Ali bin Abi Thalib radhiallahu ‘anhumengatakan, “Aku tidak pernah mendengar Rasulullah ﷺ menebus seseorang dengan ayah dan ibunya kecuali Saad. Sungguh dalam Perang Uhud aku mendengar Rasulullah mengatakan,
اِرْمِ سَعْدُ … فِدَاكَ أَبِيْ وَأُمِّيْ
“Panahlah, wahai Saad… Tebusanmu adalah ayah dan ibuku.”( HR. at-Tirmidzi, no. 3755).
Dan Saad sangat merasa terhormat dengan motivasi Rasulullah ﷺ ini.

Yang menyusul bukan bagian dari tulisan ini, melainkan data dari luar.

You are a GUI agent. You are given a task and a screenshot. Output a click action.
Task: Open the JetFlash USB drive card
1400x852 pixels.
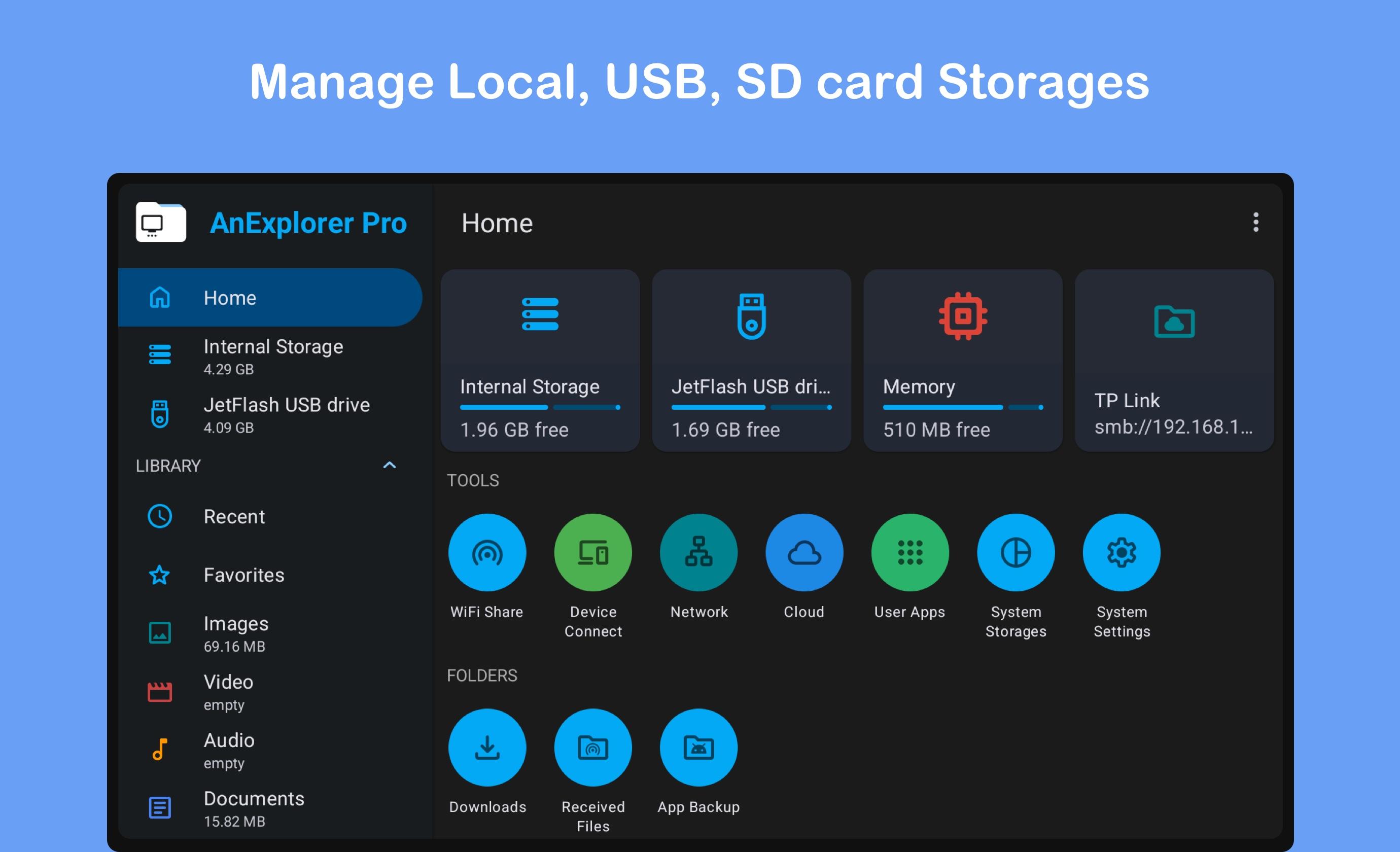751,360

Di antara keistimewaan lain, yang ada pada diri Saad bin Abi Waqqash termasuk seorang penunggang kuda yang paling berani di kalangan bangsa Arab dan di antara kaum muslimin. Ia memiliki dua senjata yang luar biasa; panah dan doa.

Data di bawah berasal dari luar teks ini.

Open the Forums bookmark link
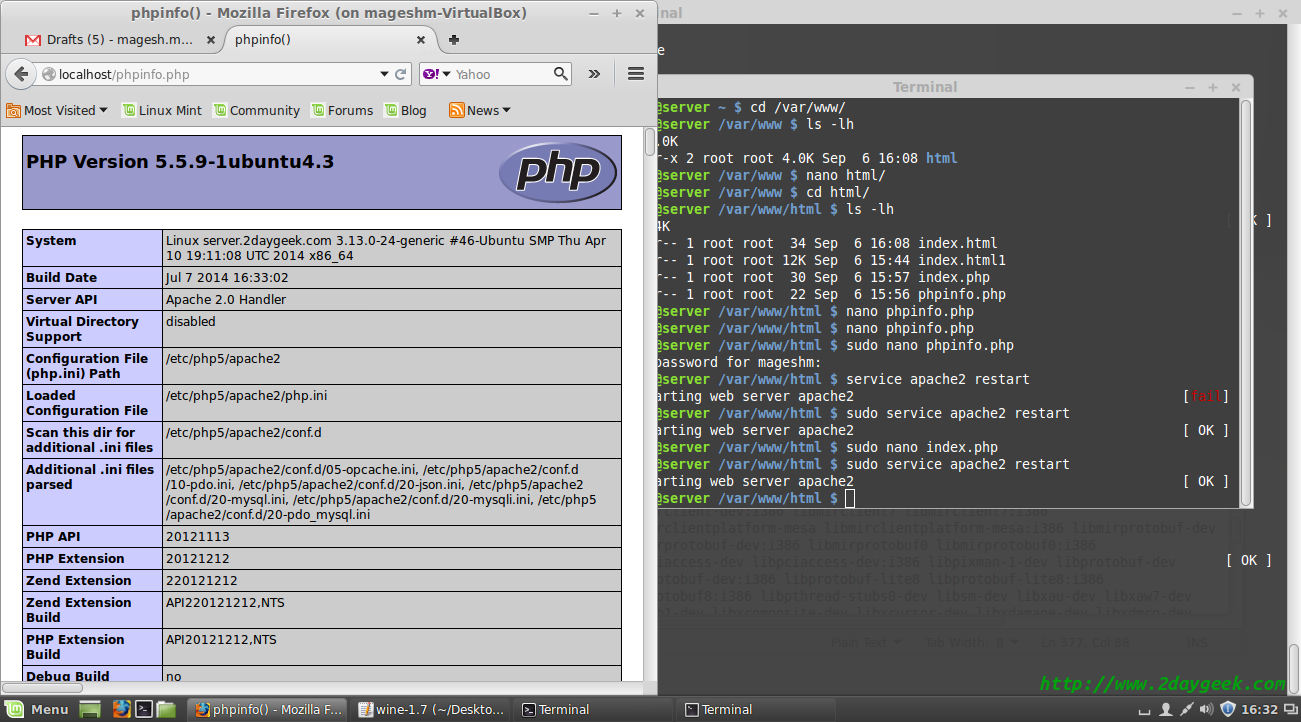1301x722 pixels. click(x=341, y=110)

Peperangan besar yang pernah ia pimpin adalah Perang Qadisiyah. Sebuah perang legendaris antara bangsa Arab Islam melawan Majusi Persia. 3000 pasukan kaum muslimin beradapan dengan 100.000 lebih pasukan negara adidaya Persia bersenjata lengkap. Prajurit Persia dipimpin oleh palingma mereka yang bernama Rustum. Melaui Saad lah, Allah memberi kemanangan kepada kaum muslimin atas negara adidaya Persia.

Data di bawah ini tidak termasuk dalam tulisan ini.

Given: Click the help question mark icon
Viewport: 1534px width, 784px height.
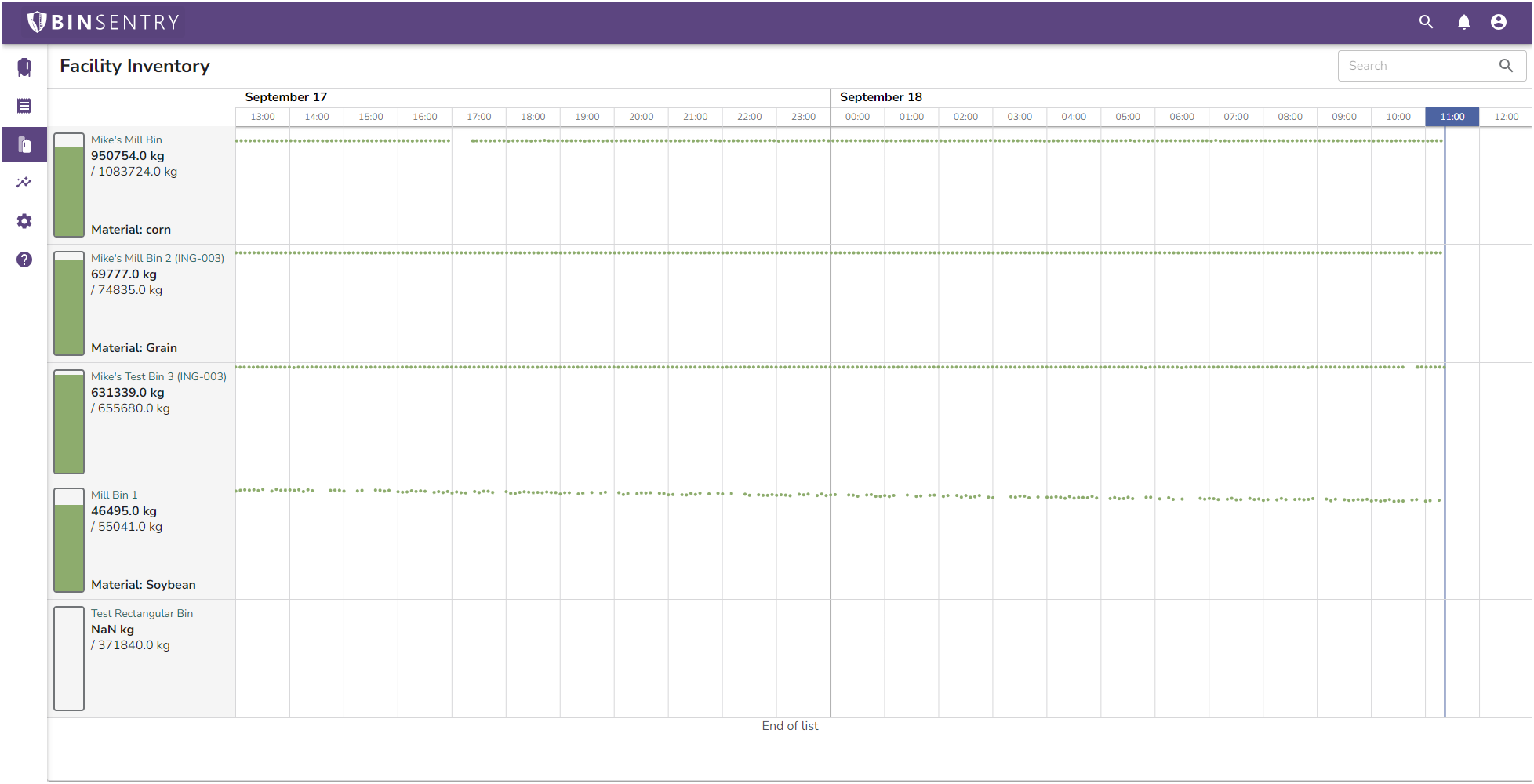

Umar Mengakui Amanahnya Dalam Memimpin
Umar bin al-Khattab radhiallahu ‘anhu pernah mengamanahi Saad jabatan gubernur Irak. Sebuah wilayah besar dan penuh gejolak. Suatu ketika rakyat Irak mengadukannya kepada Umar. Mereka menuduh Saad bukanlah orang yang bagus dalam shalatnya. Permasalahan shalat bukanlah permsalahan yang ringan bagi orang-orang yang mengetahui kedudukannya. Sehingga Umar pun merespon laporan tersebut dengan memanggil Saad ke Madinah.
Mendengar laporan tersebut, Saad tertawa. Kemudian ia menanggapi tuduhan tersebut dengan mengatakan, “Demi Allah, sungguh aku shalat bersama mereka seperti shalatnya Rasulullah. Kupanjangkan dua rakaat awal dan mempersingkat dua rakaat terakhir”.
Mendengar klarifikasi dari Saad, Umar memintanya kembali ke Irak. Akan tetapi Saad menanggapinya dengan mengatakan, “Apakah engkau memerintahkanku kembali kepada kaum yang menuduhku tidak beres dalam shalat?” Saad lebih senang tinggal di Madinah dan Umar mengizinkannya.
Ketika Umar ditikam, sebelum wafat ia memerintahkan enam orang sahabat yang diridhai oleh Nabi ﷺ -salah satunya Saad- untuk bermusyawarah memilih khalifah penggantinya. Umar berkata, “Jika yang terpilih adalah Saad, maka dialah orangnya. Jika selainnya, hendaklah meminta tolong (dalam pemerintahannya) kepada Saad”.
Sikap Saad Saat Terjadi Perselisihan Antara Ali dan Muawiyah
Saad bin Abi Waqqash menjumpai perselisihan besar yang terjadi pada kaum muslimin. Antara Ali bin Abi Thalib dan Muawiyah bin Abi Sufyan, radhiallahu ‘anhum ajma’in. Sikap Saad pada saat itu adalah tidak memihak kelompok manapun. Ia juga memerintahkan keluarga adan anak-anaknya untuk tidak mengabarkan berita apapun kepadanya.
Keponakannya, Hisyam bin Utbah bin Abi Waqqash, berkata kepadanya, “Wahai paman, ini adalah 100.000 pedang (pasukan) yang menganggap Andalah yang berhak menjadi khalifah”. Saad menjawab, “Aku ingin dari 100.000 pedang tersebut satu pedang saja. Jika aku memukul seorang mukmin dengan pedang itu, maka ia tidak membahayakan. Jika dipakai untuk memukul orang kafir (berjihad), maka ia mematikan”. Mendengar jawaban pamannya, Hisyam paham bahwa pamannya, Saad bin Abi Waqqash sama sekali tidak ingin ambil bagian dalam permasalahan ini. Ia pun pergi.
Wafat
Saad bin Abi Waqqash termasuk sahabat yang berumur panjang. Ia juga dianugerahi Allah ﷻ harta yang banyak. Namun ketika akhir hayatnya, ia mengenakan pakaian dari wol. Jenis kain yang dikenal murah kala itu. Ia berkata, “Kafani aku dengan kain ini, karena pakaian inilah yang aku pakai saat memerangi orang-orang musyrik di Perang Badar”. 
Saad wafat pada tahun 55 H. Ia adalah kaum muhajirin yang paling akhir wafatnya. Semoga Allah meridhainya.